Interesting. I’ve been following threads of information about the wearing of headcoverings (or not) for women in church for some time now. For my generation, headcoverings were never the norm, except possibly for old women who dressed oddly (to a young person’s eyes) anyway. But more and more I’m seeing literature that basically says it is immoral for women to go uncovered in church. I’m not one to appreciate being accused of immoral behavior, and I feel compelled to investigate further. That article does nothing to clear the waters. Are headcoverings simply a matter of fashion/custom? Or was this “change” just another bad reform of the 60s?

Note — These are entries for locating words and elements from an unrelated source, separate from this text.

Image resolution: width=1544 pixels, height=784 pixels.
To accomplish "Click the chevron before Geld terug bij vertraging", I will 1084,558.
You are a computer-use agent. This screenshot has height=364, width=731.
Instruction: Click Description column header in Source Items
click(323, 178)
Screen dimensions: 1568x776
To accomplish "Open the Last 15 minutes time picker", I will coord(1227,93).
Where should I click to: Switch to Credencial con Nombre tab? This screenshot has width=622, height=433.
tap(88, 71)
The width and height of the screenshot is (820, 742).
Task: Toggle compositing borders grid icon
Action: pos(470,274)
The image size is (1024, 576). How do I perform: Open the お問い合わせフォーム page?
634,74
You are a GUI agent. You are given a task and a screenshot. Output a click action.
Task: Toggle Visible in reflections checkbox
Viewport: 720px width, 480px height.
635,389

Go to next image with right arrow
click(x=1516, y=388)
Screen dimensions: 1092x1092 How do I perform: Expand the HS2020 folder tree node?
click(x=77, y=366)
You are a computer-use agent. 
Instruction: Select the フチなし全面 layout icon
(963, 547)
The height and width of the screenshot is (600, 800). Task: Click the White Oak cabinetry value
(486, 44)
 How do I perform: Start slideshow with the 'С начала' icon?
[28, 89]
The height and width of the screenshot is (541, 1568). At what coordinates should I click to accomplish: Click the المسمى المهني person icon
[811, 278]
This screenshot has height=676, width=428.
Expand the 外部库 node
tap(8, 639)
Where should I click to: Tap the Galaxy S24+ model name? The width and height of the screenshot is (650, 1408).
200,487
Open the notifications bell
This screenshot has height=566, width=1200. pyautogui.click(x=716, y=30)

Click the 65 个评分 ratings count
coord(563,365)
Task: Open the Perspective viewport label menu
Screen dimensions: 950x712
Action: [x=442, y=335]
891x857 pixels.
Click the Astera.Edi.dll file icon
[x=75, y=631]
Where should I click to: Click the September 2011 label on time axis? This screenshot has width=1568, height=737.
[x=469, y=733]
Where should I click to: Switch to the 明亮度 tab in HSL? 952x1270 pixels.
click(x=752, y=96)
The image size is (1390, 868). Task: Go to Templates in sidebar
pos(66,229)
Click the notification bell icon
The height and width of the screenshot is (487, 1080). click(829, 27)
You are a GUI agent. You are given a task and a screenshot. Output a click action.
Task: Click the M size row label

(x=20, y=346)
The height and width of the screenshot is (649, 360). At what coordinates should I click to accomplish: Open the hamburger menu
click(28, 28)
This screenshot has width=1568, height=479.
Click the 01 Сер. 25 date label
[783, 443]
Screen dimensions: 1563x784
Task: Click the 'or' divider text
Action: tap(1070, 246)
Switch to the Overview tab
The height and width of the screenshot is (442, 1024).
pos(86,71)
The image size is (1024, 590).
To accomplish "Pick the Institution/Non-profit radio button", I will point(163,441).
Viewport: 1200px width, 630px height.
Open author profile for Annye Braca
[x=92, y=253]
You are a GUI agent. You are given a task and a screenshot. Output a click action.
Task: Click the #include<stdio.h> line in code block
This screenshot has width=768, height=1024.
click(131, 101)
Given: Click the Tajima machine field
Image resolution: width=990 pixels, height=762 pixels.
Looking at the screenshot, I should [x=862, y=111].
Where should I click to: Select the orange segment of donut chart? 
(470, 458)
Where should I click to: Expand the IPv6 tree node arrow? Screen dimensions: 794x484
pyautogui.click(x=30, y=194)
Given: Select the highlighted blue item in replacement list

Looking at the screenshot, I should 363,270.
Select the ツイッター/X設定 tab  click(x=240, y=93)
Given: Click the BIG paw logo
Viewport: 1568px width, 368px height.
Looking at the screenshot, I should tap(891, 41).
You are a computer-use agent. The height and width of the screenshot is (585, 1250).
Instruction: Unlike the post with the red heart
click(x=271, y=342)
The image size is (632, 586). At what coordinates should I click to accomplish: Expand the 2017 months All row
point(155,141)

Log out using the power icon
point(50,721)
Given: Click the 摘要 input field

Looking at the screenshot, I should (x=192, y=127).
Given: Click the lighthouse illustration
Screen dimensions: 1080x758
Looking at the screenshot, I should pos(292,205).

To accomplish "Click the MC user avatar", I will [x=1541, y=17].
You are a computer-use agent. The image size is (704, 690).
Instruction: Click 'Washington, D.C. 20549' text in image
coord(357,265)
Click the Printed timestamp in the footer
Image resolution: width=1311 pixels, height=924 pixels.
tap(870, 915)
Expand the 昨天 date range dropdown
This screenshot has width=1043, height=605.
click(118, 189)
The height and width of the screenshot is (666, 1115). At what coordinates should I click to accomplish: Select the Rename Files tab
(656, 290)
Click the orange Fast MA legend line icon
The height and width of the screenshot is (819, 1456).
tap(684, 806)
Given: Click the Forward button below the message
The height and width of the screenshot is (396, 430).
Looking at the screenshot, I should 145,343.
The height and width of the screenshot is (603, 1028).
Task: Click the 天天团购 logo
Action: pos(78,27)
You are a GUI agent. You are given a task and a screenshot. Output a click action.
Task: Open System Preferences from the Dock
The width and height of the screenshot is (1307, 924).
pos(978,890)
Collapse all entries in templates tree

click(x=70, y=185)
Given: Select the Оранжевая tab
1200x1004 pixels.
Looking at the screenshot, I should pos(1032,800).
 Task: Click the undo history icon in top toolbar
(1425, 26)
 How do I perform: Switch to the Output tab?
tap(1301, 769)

Personally, I’m wondering how old I have to be before I can wear a babushka. Bill seems to think I have to wait until he’s dead.
Updated again to explain where I’m going with this. There was a time when Catholics, generally, would never use birth control. Although Church teaching has never wavered regarding its immorality, many Catholics today don’t think twice about using it.
If I were to attend a church where the custom was to wear a headcovering, I would have no problem wearing one. I’m just having difficulty figuring out if this is truly a local custom (when in Rome) thing, or if, like birth control, its use (or not) has been dictated by secular forces rather than theological ones.
Updated, once again to include the link to canon lawyer Edward J. Peters’ posting about this issue. Thank you, Denise, for bringing that to my attention.
I think I’ve come full circle on this. When attending certain churches, particularly outdoor Masses in vacation areas, the clothing is often very casual, even khaki shorts are “dressy,” and I tend to dress similarly. When attending other churches and most people wear their Sunday best every Sunday, I make an attempt to follow suit. In other words, I don’t have certain clothes that I wear on Sunday no matter what anyone else is doing, although I really would have difficulty wearing shorts to church unless it were a Mass at a camp or other truly rustic locale.
My current parish has very few women wearing headcoverings of any kind. Those who do are generally wearing flamboyant red hats. If every woman in the church wore a flamboyant red hat, I might be persuaded to wear a hat. But it wouldn’t be red. And it wouldn’t be flamboyant. If every woman in the church were wearing a black mantilla, I might wear a black mantilla. Or I might wear the very pretty blue Afghani headscarf Bill bought me instead. But I would cover my head.
I wholeheartedly agree with the premise of modesty and submission which seems to be tied to the custom. But if it is not an obligation to wear one, then I don’t feel the need to stand apart from other women in a church and make that public statement.